Located northwest of Boston, Lexington MA is an interesting town that’s full of history. The Lexington Common, or Battle Green, is the site of the first shots fired during the American Revolutionary War. The town’s history is documented by the Minuteman Statue and the Revolutionary Monument. You can also visit the Hancock-Clarke House, where the revolution began, and see reenactments. Here, you can get a taste of what life was like in early America.
The town of Lexington is located in Middlesex County, Massachusetts. It is home to a population of approximately 33,340, which is a slight decrease from the 2010 census. It has a median household income of $231,819, and a poverty rate of 3.24%. Renting a house in Lexington is about $2,475 per month, and the median house value is $889,700. The median age in Lexington is 45.7 years, and males are slightly older than females.
There are several historic buildings to see in Lexington. The Bluff Monument honors British troops who fled from Lexington during the American Revolution, while the “What a Glorious Morning” Memorial commemorates the words of Samuel Adams from the Battle of Lexington. Other notable buildings include the Church of Our Lady Redeemer Episcopal Church, the Lexington Pumping Station Engineer’s House, and the Hancock School. In addition, the town is home to many businesses and organizations, including several colleges and a high-end mall, which consists of several restaurants and retail stores.

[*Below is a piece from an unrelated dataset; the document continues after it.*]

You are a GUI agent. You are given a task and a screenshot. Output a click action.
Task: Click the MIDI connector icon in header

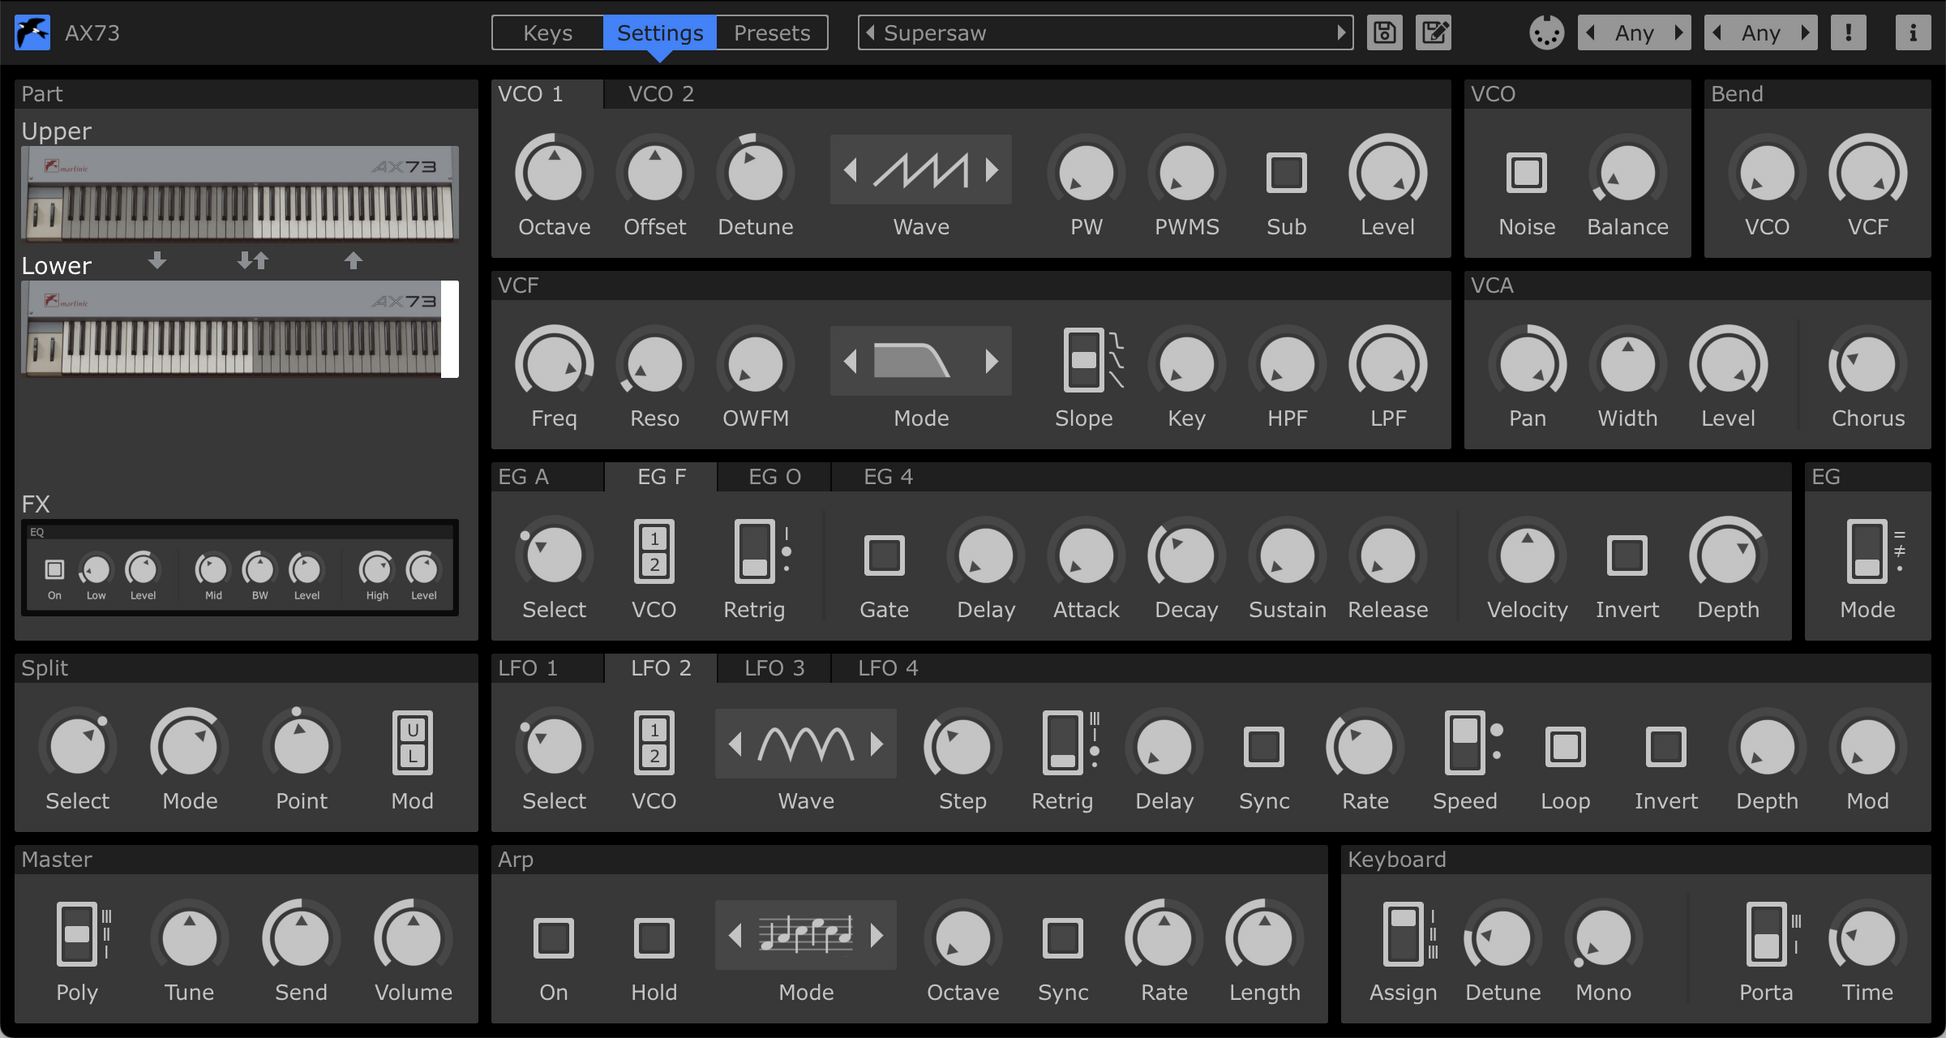tap(1546, 33)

The Belfry Tavern is an important historical building in Lexington, Massachusetts. It was licensed to serve drovers in 1713 and was a popular meeting place for churchgoers during Sunday noon. The building also served as the Minutemen’s headquarters during the Battle of Lexington. A bullet hole marks the front door. Across the Lexington Battle Green, the Belfry Tavern is a historic landmark. Its historic significance is obvious. The Belfry Tavern was the home of many Minutemen in the 1783 Battle.
The Census Bureau has set money income thresholds that vary by race and composition. Those living below these thresholds are considered poor. The most common racial groups in Lexington are white, Asian, and two or more people. There is a wealth of history in Lexington, MA. The Lexington Symphony is one example. A recent study found that approximately 71 percent of the residents of Lexington commute by car. While these numbers are not representative of the entire population, they still reflect the reality of some people in the area.
The population of Lexington MA is approximately 172,000. A study conducted by the Massachusetts Department of Public Health found that the town is predominantly Democratic. In the 2010 special election for Senate, Scott Brown won with 34%, while Coakley received 64%. The Lexington Police Department is comprised of 51 sworn officers, including a youth academy for children ages twelve to seventeen. The police department is led by a police chief, Michael McLean.